MacIntyre se serait senti bien plus rassuré s’il avait su à qui ils avaient affaire… et comment cette force inconnue allait réagir. À Kano, ils avaient récolté une information essentielle : le Quatrième Empire possédait un arsenal plus performant que les meilleures armes de Dahak. Rien de moins.
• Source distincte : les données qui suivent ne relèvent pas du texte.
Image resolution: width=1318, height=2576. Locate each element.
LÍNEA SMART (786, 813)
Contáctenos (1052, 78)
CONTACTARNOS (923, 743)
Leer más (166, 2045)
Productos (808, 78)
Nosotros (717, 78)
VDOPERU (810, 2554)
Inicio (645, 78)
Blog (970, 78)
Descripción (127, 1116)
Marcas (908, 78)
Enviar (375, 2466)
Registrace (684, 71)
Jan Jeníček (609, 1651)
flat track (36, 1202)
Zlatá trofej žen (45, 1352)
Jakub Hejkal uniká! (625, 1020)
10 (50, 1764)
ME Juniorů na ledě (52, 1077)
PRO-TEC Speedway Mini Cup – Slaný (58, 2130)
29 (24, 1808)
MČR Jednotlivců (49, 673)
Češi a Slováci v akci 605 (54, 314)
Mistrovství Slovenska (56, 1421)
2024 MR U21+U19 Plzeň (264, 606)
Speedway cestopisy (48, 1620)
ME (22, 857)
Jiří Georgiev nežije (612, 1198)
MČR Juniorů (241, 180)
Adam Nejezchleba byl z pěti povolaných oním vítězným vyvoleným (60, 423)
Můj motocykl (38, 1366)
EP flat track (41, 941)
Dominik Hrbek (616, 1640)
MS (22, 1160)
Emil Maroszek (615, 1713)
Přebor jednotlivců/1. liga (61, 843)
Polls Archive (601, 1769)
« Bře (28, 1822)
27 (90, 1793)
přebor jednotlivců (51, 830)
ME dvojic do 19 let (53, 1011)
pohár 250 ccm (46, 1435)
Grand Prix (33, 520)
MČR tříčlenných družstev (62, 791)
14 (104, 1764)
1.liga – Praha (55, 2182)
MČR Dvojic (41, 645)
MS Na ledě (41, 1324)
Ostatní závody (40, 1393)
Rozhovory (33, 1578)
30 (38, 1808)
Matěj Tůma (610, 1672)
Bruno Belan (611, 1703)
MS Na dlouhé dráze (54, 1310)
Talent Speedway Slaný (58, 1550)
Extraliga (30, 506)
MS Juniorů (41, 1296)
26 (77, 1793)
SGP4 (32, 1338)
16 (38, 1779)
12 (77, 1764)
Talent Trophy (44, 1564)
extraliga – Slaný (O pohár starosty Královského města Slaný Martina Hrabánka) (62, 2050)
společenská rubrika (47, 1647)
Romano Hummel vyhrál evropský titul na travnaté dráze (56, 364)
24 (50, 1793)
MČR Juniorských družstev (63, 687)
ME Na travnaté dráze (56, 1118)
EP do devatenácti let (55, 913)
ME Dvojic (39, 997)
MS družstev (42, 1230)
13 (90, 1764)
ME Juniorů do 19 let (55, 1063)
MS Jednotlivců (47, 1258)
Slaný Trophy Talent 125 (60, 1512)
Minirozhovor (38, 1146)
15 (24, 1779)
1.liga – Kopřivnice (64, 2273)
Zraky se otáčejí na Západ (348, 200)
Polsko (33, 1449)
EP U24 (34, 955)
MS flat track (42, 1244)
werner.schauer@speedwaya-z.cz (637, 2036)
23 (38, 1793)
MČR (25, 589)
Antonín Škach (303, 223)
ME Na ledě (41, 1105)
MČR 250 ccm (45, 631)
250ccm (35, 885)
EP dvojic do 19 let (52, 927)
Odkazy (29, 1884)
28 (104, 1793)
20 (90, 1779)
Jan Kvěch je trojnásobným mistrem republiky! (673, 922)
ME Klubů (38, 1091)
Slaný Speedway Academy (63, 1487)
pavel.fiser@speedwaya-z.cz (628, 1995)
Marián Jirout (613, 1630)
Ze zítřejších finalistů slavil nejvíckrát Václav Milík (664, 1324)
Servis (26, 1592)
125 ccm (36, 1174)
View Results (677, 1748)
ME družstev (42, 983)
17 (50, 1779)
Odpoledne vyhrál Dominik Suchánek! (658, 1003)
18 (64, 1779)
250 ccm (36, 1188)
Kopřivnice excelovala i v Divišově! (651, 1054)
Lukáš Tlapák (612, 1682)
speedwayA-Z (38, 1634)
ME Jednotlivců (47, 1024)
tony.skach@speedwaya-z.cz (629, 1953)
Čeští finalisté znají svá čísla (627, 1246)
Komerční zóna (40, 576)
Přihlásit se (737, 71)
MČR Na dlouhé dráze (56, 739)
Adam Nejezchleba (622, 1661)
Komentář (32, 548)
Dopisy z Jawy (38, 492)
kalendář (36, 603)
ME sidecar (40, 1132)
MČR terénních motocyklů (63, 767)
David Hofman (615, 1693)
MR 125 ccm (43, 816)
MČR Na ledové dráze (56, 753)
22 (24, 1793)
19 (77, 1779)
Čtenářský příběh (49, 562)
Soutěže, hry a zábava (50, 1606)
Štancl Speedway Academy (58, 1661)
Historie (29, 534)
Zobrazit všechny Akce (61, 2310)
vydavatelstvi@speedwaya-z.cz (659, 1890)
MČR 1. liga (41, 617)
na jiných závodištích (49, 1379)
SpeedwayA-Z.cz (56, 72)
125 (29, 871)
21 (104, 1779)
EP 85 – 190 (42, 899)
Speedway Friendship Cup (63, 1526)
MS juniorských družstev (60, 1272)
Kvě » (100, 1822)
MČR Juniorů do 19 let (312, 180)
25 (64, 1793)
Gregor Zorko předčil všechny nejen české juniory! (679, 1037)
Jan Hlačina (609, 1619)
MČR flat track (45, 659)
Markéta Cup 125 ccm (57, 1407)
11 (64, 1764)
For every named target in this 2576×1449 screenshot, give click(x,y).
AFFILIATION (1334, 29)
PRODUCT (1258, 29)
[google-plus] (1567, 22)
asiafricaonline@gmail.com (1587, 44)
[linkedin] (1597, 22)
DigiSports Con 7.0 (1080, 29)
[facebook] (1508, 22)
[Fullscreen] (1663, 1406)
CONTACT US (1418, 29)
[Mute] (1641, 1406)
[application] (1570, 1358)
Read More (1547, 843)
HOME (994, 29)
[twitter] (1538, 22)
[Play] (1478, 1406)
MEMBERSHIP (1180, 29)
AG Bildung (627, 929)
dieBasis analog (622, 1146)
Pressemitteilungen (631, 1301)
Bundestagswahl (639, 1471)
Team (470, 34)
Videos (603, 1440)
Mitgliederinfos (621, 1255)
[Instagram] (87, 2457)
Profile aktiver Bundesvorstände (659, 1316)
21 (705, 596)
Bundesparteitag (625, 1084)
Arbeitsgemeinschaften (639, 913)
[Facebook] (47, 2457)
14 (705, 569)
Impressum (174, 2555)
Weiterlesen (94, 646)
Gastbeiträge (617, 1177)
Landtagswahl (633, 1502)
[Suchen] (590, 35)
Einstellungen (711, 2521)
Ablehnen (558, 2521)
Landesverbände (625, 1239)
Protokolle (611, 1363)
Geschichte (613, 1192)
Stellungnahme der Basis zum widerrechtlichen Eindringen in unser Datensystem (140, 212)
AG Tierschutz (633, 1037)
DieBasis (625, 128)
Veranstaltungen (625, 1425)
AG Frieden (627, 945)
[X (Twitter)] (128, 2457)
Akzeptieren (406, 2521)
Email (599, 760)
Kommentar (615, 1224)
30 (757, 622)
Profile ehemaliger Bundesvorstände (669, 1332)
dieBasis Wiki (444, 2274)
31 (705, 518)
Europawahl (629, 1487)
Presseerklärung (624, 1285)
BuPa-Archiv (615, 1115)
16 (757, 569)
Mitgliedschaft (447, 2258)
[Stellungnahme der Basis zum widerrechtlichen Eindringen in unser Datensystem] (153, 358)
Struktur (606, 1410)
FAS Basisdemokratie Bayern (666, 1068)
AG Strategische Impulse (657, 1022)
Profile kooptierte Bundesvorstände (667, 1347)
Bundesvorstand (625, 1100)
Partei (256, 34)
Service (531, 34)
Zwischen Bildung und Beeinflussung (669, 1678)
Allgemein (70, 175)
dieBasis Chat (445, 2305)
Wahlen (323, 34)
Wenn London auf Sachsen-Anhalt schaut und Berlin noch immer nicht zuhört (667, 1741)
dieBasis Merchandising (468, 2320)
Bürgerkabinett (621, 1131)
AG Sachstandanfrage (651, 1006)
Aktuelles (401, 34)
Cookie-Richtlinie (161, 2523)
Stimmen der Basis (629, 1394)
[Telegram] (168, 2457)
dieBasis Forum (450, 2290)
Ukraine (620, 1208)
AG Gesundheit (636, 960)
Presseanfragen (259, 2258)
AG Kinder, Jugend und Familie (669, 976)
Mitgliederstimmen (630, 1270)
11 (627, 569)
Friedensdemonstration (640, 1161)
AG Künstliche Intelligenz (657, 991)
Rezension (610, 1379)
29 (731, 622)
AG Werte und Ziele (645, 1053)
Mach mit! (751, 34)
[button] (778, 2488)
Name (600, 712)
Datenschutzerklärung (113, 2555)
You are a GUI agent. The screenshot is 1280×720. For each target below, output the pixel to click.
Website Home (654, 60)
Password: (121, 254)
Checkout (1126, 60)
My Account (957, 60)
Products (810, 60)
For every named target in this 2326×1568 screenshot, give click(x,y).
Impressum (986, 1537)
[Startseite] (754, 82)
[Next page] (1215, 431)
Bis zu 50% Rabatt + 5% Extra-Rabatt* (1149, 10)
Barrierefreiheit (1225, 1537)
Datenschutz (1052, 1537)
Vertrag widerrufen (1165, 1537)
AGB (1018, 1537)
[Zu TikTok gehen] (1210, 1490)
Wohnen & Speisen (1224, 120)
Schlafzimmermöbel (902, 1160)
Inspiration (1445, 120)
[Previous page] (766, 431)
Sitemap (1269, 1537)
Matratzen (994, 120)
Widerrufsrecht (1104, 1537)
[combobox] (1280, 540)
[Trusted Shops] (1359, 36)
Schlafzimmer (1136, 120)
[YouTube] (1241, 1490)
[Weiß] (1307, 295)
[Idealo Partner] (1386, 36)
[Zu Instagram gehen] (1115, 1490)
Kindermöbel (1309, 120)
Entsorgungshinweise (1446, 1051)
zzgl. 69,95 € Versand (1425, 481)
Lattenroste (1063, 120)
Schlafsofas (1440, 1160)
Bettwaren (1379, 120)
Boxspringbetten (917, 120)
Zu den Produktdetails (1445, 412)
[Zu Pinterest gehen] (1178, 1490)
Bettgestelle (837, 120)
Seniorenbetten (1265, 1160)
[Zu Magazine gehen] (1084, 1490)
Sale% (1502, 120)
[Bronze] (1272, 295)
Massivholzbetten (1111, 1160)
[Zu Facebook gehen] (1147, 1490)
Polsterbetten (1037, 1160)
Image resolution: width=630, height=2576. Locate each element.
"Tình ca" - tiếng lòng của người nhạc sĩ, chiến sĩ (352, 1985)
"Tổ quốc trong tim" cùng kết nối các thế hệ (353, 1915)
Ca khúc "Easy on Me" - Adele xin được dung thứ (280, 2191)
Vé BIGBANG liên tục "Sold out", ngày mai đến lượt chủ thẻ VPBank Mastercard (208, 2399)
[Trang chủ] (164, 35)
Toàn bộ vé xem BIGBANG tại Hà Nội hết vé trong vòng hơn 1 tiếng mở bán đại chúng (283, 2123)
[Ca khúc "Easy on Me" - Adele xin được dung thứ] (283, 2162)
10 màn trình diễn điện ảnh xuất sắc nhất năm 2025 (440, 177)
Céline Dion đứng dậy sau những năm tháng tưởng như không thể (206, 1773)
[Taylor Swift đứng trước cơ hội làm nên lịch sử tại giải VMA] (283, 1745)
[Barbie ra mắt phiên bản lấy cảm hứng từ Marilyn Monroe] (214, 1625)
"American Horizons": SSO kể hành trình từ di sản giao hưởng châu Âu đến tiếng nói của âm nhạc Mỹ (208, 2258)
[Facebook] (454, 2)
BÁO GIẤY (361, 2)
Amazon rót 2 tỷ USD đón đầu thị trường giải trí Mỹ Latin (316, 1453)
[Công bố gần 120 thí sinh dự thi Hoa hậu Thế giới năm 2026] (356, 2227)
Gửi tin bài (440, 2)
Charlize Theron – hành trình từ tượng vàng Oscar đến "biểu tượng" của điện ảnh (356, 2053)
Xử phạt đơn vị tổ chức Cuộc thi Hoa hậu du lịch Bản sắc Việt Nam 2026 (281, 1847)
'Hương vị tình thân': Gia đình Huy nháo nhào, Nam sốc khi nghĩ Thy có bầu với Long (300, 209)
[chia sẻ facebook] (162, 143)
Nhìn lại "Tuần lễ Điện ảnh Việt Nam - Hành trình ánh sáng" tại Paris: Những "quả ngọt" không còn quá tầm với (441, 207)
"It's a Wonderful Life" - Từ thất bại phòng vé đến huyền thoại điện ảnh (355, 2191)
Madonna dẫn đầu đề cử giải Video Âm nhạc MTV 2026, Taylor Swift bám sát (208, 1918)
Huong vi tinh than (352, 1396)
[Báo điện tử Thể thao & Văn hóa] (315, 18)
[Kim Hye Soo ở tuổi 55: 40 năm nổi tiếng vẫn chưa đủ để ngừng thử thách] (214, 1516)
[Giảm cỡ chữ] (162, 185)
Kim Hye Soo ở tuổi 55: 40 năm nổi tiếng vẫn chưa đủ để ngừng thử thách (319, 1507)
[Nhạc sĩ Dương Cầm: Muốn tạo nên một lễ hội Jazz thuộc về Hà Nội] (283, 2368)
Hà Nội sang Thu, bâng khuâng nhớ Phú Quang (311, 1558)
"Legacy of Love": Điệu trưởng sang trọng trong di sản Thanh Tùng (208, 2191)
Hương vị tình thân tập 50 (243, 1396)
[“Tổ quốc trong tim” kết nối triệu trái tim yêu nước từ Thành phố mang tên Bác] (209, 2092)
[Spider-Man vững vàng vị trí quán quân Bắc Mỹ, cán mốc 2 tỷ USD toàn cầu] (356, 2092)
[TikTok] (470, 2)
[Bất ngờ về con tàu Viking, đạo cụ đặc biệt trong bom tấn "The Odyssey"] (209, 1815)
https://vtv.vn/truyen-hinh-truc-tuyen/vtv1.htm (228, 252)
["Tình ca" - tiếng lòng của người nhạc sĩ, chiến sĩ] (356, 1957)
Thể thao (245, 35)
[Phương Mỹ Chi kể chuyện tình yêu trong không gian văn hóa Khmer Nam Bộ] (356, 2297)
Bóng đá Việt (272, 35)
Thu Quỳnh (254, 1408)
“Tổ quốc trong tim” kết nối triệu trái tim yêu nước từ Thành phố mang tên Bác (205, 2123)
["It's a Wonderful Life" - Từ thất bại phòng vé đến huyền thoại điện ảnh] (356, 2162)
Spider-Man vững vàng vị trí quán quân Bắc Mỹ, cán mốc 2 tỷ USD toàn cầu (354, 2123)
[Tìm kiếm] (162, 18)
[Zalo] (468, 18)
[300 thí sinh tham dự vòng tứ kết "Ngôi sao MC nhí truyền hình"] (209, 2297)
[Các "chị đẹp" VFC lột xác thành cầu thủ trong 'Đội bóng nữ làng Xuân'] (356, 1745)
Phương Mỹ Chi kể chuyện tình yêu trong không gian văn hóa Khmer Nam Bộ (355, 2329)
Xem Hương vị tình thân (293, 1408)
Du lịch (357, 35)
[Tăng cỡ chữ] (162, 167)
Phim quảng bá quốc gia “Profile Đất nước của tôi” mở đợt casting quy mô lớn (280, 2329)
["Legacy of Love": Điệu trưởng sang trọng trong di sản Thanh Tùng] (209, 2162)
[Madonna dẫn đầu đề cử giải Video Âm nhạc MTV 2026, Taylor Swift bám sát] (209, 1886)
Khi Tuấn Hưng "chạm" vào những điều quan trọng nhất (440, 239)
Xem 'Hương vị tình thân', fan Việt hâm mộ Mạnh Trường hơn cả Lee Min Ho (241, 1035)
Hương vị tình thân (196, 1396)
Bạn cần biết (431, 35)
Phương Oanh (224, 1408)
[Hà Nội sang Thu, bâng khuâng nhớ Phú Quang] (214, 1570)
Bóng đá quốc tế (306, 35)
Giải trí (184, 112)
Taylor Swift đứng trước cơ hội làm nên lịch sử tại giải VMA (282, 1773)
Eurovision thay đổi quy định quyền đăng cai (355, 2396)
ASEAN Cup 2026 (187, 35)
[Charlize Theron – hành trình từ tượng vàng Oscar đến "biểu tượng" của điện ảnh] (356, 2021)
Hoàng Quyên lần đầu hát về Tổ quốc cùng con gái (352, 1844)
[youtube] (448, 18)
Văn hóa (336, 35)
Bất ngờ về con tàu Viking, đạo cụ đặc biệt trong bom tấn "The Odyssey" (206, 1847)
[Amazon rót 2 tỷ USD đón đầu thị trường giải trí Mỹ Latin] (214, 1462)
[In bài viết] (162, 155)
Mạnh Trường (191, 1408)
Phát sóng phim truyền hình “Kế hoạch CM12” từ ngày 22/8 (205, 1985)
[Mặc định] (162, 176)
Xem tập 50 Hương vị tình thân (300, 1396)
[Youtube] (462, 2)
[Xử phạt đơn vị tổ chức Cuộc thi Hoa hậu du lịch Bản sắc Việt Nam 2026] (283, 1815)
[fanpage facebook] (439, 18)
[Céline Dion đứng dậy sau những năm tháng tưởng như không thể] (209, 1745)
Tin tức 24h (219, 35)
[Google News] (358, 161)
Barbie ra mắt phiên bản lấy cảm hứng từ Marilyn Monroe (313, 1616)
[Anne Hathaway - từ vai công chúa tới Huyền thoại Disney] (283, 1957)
Vlad et l’IA s’étaient efforcés d’améliorer leur système de défense, mais si le commandement central de la Spatiale était encore actif et nourrissait des intentions belliqueuses, ils seraient peut-être morts d’ici quelques heures.

« Passage en vitesse subluminique dans trois minutes.

— Département tactique : tenez-vous prêts.

— Parés, commandant. »

Les dernières minutes passèrent à la vitesse de l’éclair, mais aux yeux de l’équipage elles s’égrenèrent avec une lenteur angoissante. Au travers de ses implants, Colin perçut l’arrêt progressif des hyperpropulseurs, puis soudain les astres s’immobilisèrent.

« Désactivation de l’hyperextracteur, notifia Dahak, puis il ajouta presque aussitôt : Signaux détectés à dix et trente minutes-lumière ainsi qu’à cinq heures-lumière.

— Visualisation du système », lâcha le commandant. Sur l’affichage, le soleil Bia – étoile primaire de Birhat de type Go, encore située à douze heures-lumière du vaisseau impérial – s’entoura soudain de planètes.

« Sacredieu ! »

L’exclamation de Jiltanith exprimait à merveille le sentiment de MacIntyre. Malgré l’éloignement, le diagramme tridi était encombré, et de nouveaux codes lumineux apparaissaient sans cesse avec une précision mécanique tandis que Sarah propulsait le vaisseau à la moitié de la vitesse de la lumière. Au fur et à mesure que les scanners de Dahak élargissaient leur champ d’action, de nombreux contacts venaient s’ajouter à une liste déjà longue, jusqu’à ce que l’espace de projection soit littéralement constellé de symboles étincelants.

« Ont-ils réagi à notre présence, Dahak ?

— Non, commandant. Je n’ai capté aucune demande d’identification, et mes appels restent sans réponse. »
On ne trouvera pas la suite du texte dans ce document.